Humboldt State University questionnaire (continued) ... .

5.  Are you pleased with the current situation of women and equality or do  you believe there are major social and/or political changes that need to occur?  If so, what are those changes?

Answer:  I  think we're still in the middle of the movement to empower women in the home, the workplace, and in society at large.  We've gained in many ways,  but there is still work to be done.  In  many ways the struggle resembles that of the battle to eliminate white privilege.  No one gives up power willingly, and society still tends to favor males overall.
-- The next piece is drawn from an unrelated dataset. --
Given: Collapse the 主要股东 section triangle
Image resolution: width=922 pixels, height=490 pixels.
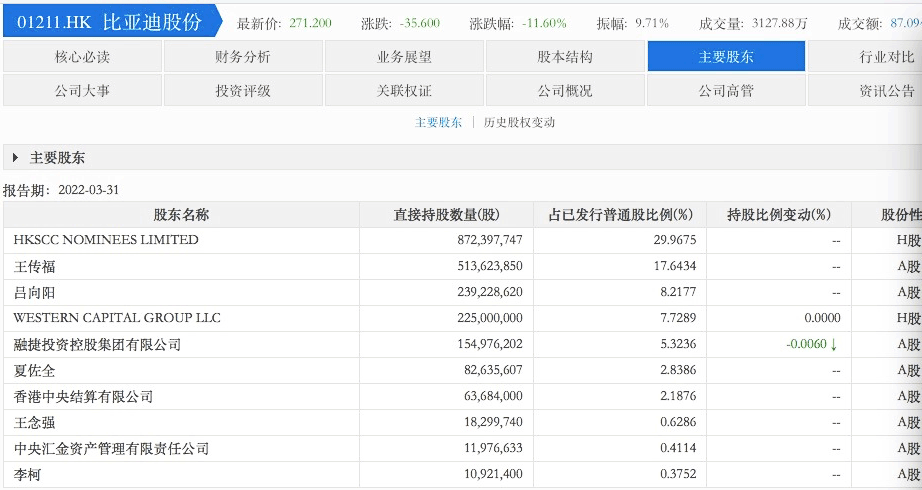Looking at the screenshot, I should pos(16,158).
It took a while to figure out whether woman's equality was a step up or a step down, since public relations campaigns have continued to confuse the issue for a significant number of women. 

The trade-offs were unclear at first since, as an African American woman, I didn't perceive my oppression as coming from the men in my life (who were experiencing the same oppression as I) but from whites -- and largely from white women.  In my youth, black women were employed as unskilled domestic servants in homes of white women who held the power over our economic lives -- and in many cases -- the same white feminists who now needed us to run their homes and care for their children so that they could realize their dreams for careers in corporate boardrooms!  (Since that time they've by-and-large turned to the undocumented for such needs.)  A whole lot of confusion reigned in those early days of the fight for gender equality.
 African American women were slow to join the cause of feminism for those reasons, but as educational opportunities became more available; as doors began to open to women of color, it has been easier to join with other women to struggle for equality for all.  Since we've begun to re-define roles, both genders have had to adjust to new expectations of one another and of ourselves.  I think those hopes are slowly being realized, and, despite some casualties, I think we're making progress.  I see it in the attitudes of my sons which falls light years away from those of the last generation.
I sometimes wonder, though, if the real casualties of the gender wars have not been the children?   But that's a discussion for another time.


6.  Which women (living or dead) inspires you the most?  Which man?
Answer:  The answer to this question has changed frequently, and in the early days could  most easily be answered by the movie star whom I adored as a teen -- Kathryn Hepburn, of course.  Then the darling dare-devil of the thirties, the ill-fated Amelia Earhart.  But Eleanor Roosevelt's political and social leadership during WWII stands out as the heroine of most young women I knew.   The spirit each of those mentioned separated them from the rest, but in looking back, each seems almost gender-neutral, don't they?  I've never thought of that before writing those words -- maybe representing the perfect balance between Ying and Yang?  Not sure.
 It's also interesting that none is African American, but as a child -- I was "American," and made little distinction between races, except those that were cultural, I suppose.  Those 3 women were universal in their appeal -- enjoying the admiration of most of the young women of my time.
My gutsy irreverent Aunt Vivian Allen Jernigan became my idol at some point - the most honest, compassionate, and generous person in my world as I approached young adulthood.  Currently, Law Professor Lani Guinere and First Lady Michelle Obama would be hands-down my idols and exemplars.  And, still, my ancestor and enduring family matriarch of those who remember, my great-grandmother, Leontine Breaux Allen (1846-1948).  She survived the horrific shame of slavery with grace to produce succeeding generations of extraordinary people who've made impressive contributions to American life in the fields of education, arts and literature, in medicine,  journalism, and the sciences.
The most admired man in my young life was my paternal grandfather, Louis Charbonnet, whose portrait hung in a battered gilded frame on the wall of our dining room.  Though I was only 3 years-old when he died, his aura dominated life in the home of my childhood.  He was an ironworker, millwright, engineer, and community leader, who left now-fading photographs of works in New Orleans that were monuments to his abilities, and to his generosity of spirit that caused the grownups in my life to speak of him in hushed tones.